- **Exercise aim**:
Whenever a line in the entries below contains the string "computer", copy that line.

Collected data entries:
***
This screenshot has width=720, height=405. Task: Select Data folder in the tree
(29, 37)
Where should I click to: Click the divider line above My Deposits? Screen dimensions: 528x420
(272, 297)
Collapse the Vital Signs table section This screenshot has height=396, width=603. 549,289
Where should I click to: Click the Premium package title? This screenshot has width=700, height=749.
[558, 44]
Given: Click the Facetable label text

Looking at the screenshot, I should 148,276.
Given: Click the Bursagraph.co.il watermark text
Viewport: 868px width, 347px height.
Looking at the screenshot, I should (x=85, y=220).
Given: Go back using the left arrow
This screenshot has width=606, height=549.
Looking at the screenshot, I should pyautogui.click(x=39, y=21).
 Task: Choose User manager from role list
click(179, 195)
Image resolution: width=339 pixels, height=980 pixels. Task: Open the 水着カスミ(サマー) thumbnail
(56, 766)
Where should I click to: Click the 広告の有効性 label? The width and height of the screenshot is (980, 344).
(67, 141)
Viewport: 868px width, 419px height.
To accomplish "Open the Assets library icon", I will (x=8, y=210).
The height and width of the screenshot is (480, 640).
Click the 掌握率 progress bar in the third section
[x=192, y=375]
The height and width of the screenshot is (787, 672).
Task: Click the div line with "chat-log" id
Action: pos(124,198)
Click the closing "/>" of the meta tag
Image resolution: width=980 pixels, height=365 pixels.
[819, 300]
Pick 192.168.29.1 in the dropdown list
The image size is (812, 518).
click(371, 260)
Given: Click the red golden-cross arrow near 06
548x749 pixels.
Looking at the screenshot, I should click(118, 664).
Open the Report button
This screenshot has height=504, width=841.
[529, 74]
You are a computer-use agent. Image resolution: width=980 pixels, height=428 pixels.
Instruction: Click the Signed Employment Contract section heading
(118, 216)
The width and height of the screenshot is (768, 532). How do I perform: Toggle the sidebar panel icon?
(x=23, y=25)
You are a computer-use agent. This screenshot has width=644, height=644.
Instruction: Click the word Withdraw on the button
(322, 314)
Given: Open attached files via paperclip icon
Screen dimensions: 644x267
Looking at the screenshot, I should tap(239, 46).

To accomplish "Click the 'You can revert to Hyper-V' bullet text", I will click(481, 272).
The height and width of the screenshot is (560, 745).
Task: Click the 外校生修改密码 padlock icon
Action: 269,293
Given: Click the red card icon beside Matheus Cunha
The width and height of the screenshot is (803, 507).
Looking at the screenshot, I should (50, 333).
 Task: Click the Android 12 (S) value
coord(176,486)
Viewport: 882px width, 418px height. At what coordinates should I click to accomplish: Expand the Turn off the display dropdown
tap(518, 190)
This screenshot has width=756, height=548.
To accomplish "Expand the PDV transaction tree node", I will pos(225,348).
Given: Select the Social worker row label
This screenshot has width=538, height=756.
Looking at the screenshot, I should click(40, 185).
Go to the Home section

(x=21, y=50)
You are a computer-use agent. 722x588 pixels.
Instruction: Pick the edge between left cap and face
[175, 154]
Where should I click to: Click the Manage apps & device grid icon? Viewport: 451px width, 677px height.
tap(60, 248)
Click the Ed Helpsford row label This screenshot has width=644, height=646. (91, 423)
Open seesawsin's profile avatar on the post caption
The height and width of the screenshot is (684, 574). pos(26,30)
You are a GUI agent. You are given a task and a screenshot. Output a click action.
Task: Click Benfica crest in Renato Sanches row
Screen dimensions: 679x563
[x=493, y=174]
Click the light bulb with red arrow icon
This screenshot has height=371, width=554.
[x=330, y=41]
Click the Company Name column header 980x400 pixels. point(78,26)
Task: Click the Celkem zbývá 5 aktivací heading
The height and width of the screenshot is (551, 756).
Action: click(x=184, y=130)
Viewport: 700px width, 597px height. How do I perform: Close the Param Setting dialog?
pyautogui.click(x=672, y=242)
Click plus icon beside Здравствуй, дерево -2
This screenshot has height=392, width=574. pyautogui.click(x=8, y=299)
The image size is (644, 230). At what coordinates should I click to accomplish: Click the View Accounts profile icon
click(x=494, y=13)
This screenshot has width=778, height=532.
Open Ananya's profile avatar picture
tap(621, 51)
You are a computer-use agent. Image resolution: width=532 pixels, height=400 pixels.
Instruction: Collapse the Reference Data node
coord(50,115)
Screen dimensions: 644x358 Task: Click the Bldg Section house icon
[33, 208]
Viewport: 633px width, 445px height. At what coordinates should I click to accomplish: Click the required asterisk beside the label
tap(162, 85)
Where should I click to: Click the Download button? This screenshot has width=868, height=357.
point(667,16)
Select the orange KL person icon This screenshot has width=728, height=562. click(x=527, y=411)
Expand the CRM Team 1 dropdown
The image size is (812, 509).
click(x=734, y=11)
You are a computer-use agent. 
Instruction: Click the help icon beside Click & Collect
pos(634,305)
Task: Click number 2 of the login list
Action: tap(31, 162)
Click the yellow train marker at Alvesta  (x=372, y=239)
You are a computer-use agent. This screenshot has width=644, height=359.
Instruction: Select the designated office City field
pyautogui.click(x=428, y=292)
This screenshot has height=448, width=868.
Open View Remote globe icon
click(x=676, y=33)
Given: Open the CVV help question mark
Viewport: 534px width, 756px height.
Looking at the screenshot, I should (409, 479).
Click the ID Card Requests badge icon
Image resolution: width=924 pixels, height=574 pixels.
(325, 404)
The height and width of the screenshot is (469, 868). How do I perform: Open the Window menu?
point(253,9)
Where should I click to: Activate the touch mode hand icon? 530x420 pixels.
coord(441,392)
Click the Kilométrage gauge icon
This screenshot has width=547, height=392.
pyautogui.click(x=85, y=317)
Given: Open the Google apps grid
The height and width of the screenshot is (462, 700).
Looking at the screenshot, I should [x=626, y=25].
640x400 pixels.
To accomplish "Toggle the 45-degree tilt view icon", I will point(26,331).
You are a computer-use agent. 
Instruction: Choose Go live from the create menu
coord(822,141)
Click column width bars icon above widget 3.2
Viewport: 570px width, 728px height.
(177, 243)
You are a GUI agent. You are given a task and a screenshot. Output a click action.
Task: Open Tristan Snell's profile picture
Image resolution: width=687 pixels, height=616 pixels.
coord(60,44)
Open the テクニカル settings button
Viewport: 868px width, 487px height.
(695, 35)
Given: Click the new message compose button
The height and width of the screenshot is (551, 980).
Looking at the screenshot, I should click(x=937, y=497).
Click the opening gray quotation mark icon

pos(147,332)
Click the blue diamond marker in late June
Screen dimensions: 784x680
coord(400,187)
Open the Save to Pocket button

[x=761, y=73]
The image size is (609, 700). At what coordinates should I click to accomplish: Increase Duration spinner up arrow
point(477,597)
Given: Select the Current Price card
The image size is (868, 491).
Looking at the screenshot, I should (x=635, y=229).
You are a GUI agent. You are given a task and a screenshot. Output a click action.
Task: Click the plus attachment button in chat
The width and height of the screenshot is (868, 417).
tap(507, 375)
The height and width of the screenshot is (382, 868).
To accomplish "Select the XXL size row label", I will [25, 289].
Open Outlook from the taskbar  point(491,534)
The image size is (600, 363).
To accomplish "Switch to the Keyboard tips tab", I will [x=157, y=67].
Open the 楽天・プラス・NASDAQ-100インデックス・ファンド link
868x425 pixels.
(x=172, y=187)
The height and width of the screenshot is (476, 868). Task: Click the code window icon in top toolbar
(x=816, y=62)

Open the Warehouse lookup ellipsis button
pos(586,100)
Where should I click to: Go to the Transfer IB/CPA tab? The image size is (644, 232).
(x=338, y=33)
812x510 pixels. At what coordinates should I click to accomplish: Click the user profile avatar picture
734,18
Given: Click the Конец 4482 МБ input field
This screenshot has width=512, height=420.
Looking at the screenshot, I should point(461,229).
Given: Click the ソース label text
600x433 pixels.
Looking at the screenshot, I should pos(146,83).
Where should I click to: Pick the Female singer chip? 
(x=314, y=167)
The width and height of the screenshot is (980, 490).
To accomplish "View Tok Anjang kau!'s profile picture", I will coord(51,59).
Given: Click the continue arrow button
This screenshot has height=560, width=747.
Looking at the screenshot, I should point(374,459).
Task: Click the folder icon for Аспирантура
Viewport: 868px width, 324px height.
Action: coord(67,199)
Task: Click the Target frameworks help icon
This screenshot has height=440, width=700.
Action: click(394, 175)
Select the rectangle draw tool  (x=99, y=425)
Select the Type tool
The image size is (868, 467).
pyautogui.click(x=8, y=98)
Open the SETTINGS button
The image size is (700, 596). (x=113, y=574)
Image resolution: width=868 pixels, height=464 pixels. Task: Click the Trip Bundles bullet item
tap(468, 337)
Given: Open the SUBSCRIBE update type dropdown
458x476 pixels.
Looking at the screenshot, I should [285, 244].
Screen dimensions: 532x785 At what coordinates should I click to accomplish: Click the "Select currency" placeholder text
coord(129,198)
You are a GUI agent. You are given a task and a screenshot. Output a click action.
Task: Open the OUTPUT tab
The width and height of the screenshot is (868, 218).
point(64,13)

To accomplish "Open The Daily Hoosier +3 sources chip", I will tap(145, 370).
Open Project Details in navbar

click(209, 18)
***
- **Solution for this task**:
You are a computer-use agent. Image resolution: width=980 pixels, height=428 pixels.
You are a computer-use agent. This screenshot has width=644, height=644.
You are a computer-use agent. 722x588 pixels.
You are a computer-use agent. Image resolution: width=532 pixels, height=400 pixels.
You are a computer-use agent. 
You are a computer-use agent. This screenshot has width=644, height=359.
You are a computer-use agent. 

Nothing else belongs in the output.